PROBLEM DESCRIPTION: Pictures aside, repeat all the entries below exactly as they appear.

(TASK DATA begins)

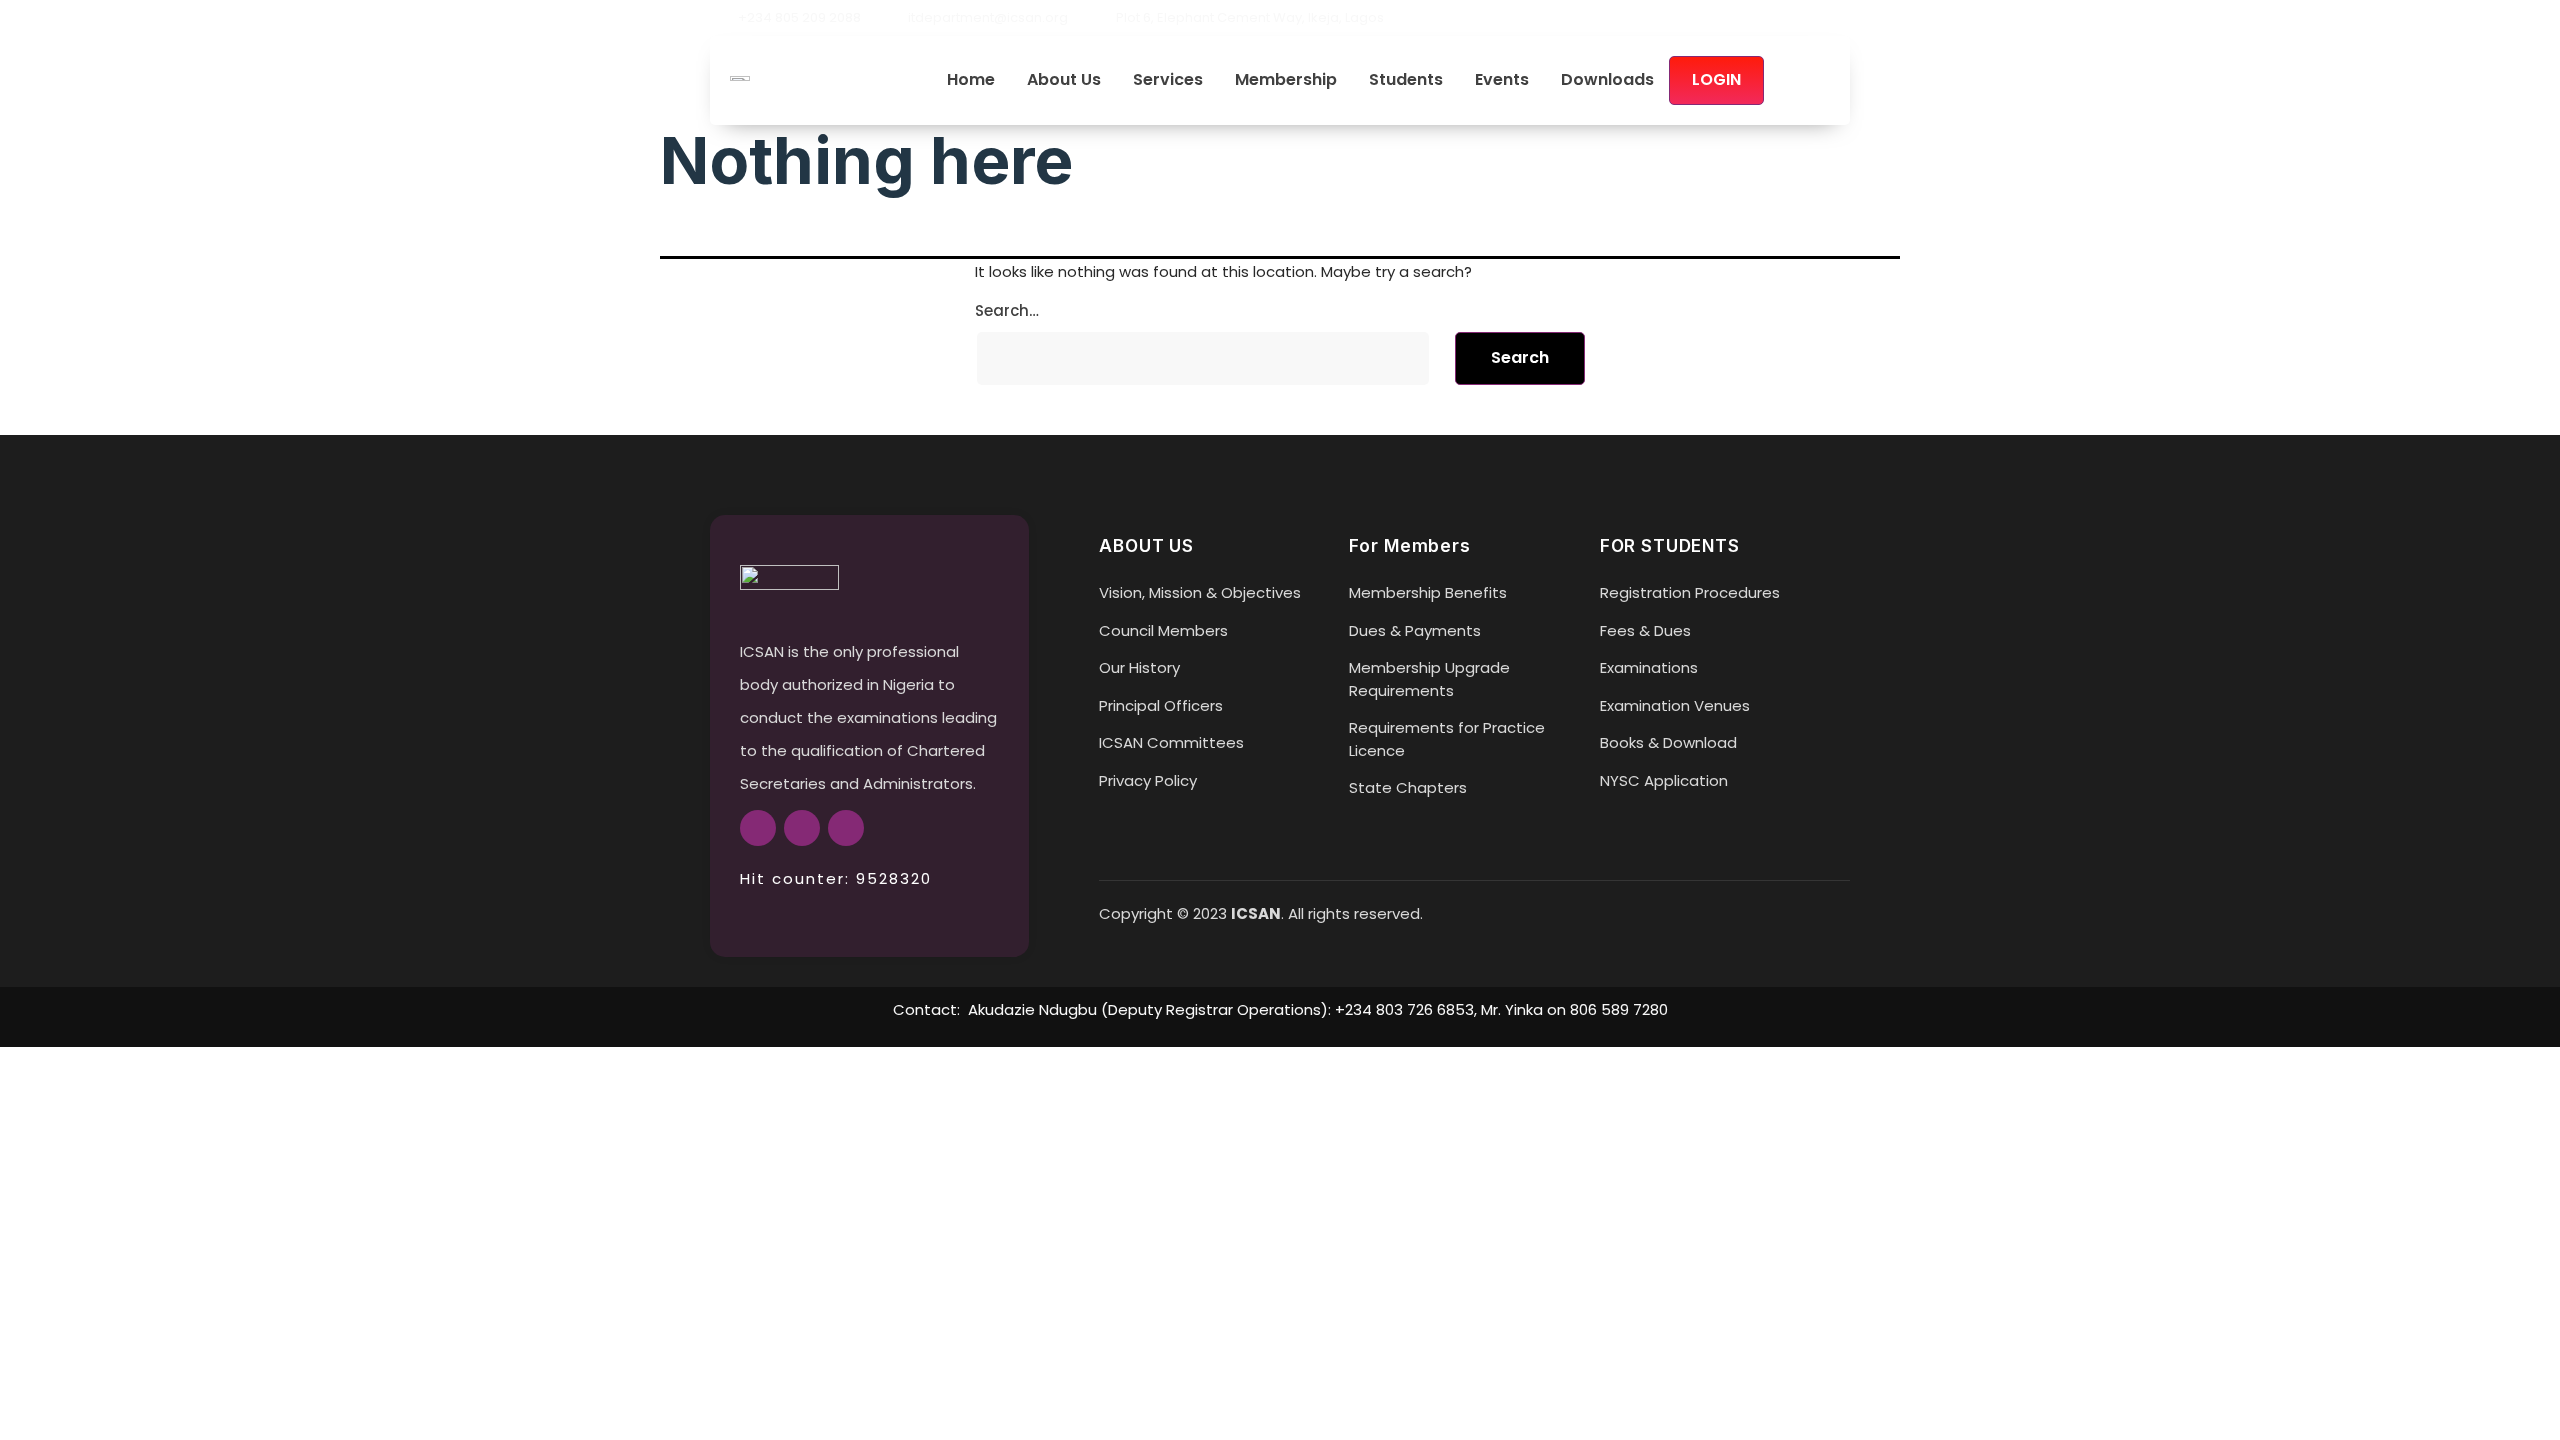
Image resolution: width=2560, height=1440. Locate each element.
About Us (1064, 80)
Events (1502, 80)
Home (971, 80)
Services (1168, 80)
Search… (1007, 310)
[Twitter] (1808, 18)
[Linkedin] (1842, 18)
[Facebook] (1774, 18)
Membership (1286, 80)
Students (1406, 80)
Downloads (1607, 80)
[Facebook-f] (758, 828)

(TASK DATA ends)

WORKED SOLUTION:
Image resolution: width=2560, height=1440. Locate each element.
About Us (1064, 80)
Events (1502, 80)
Home (971, 80)
Services (1168, 80)
Search… (1007, 310)
[Twitter] (1808, 18)
[Linkedin] (1842, 18)
[Facebook] (1774, 18)
Membership (1286, 80)
Students (1406, 80)
Downloads (1607, 80)
[Facebook-f] (758, 828)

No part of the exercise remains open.